Du und Alex Staropoli habt euch nun darauf geeinigt, beide als RHAPSODY weiterzumachen. Gibt es eine Chance, dass ihr irgendwann einmal zusammen auf Tour geht?

Luca Turilli: Nein, aber es ist unglaublich, von wie vielen Leuten ich das gefragt werde. Aber nein, das wird nicht passieren. Am Ende hat zwischen uns einfach der Spaß-Faktor gefehlt, die positive Energie. Es war einfach nicht mehr das Gleiche wie am Anfang. Wir haben uns einfach auseinandergelebt und haben schon lange über einen Split nachgedacht. Wir sind nach wie vor Freunde, und wir wollen nach wie vor über alles Reden - aber nicht über das jeweilige RHAPSODY des anderen. Vielleicht können wir in zehn oder mehr Jahren darüber sprechen.

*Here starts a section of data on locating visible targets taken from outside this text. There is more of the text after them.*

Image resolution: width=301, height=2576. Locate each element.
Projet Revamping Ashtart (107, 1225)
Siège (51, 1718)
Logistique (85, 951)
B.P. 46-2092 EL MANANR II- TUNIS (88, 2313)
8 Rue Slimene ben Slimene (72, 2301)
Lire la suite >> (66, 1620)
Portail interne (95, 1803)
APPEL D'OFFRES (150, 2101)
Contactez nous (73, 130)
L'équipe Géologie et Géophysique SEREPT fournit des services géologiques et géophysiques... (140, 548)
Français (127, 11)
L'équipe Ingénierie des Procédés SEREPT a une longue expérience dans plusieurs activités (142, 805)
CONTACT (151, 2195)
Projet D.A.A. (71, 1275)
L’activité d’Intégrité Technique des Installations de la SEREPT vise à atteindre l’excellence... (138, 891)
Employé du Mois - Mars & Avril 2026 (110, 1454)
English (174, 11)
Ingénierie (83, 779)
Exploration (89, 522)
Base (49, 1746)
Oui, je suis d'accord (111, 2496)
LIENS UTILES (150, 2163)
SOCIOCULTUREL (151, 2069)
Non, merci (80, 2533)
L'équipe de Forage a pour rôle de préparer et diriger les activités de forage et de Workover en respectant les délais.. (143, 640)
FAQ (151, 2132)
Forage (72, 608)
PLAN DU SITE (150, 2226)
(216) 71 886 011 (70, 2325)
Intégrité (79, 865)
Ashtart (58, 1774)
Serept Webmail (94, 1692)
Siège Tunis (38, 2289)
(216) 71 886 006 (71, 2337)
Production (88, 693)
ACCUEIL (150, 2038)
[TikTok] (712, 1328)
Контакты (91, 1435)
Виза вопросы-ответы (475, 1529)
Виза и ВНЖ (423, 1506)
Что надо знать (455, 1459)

Beim Albumpreview, das man sich online anhören konnte, war auch ein Coversong der Band HELLOWEEN dabei, 'March Of Time'. Aber auf der Promo ist das Lied nicht dabei. Wurde es wieder von der Tracklist entfernt oder woran lag das?

Luca Turilli: Das lag nur daran, dass man, sollte das Album durch Lecks vorab ins Internet geraten, was Gott sei Dank dann doch nicht passierte, die Raubkopierer etwas weniger Befriedigung haben. Ich bin übrigens sehr glücklich darüber, dass das erste Mal in der Geschichte RHAPSODYs das Album nicht vorab im Internet zu finden war, was wahrscheinlich am Einsatz von Wasserzeichen liegt. Mich freut das sehr, weil es einfach unbefriedigend ist, wenn man bis zur Erschöpfung arbeitet und nachher das Ergebnis kostenlos runterzuladen ist.

Bei RHAPSODY OF FIRE war ja alles an die Saga gebunden, bei "Ascending To Infinity" scheinen die Lieder ja relativ eigentständig zu sein. Wird sich LUCA TURILLI'S RHAPSODY irgendwann wieder zu einem bestimmten Thema bewegen, oder wird das nicht passieren?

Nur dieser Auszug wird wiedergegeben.